* **What you have to do**:
In the Spark forum thread below, why does the reply use zipWithIndex on the file's lines? Answer in one to three sentences.

* **Extract to read**:

++++

问题
I am new to spark I want to remove header and last line from a csv file
Notes xyz
"id","member_id"
"60045257","63989975",
"60981766","65023535",
Total amount:4444228900
Total amount: 133826689
I want to remove line Notes xyz ,Total amount:4444228900 and Total amount: 133826689 from the file .I have removed the first line from the file
val dfRetail = sc.textFile("file:////home/cloudera/Projects/Project3/test/test_3.csv");
var header=dfRetail.first();
var final_data=dfRetail.filter(row => row!=header);
How to remove the last lines ?
回答1:
Use zipWithIndex and then filter by index:
val total = dfRetail.count();
val withoutFooter = dfRetail.zipWithIndex()
.filter(x => x._2 < total - 3)
.map (x => x._1)

++++

* **Available data**:
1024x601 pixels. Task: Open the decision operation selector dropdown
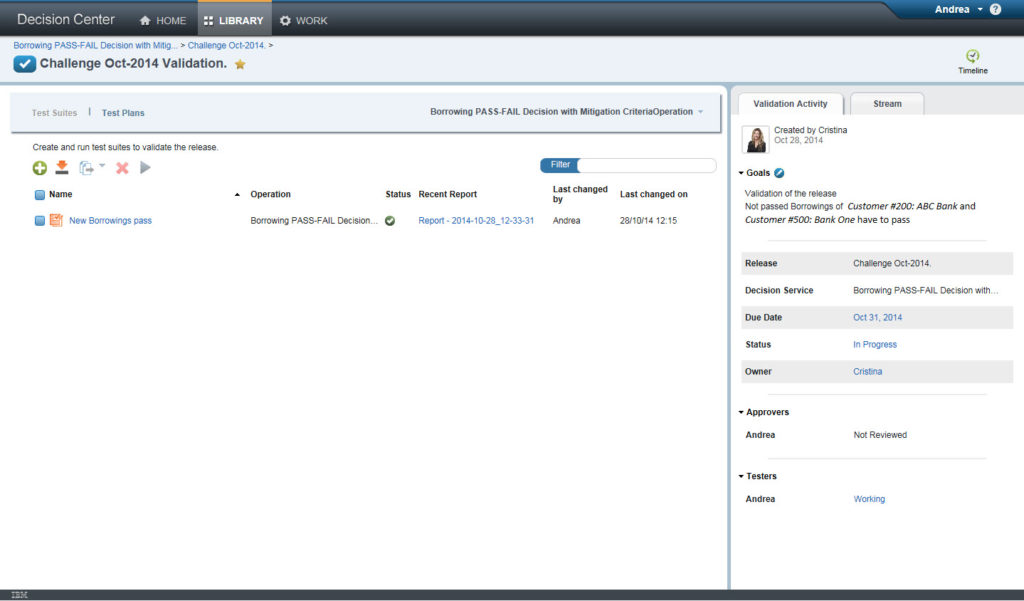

++++

* **Full output**:
The asker has already removed the first line but still needs to drop the last lines of the file. The reply uses zipWithIndex so that each line has an index, which lets the lines be filtered by position against the total count.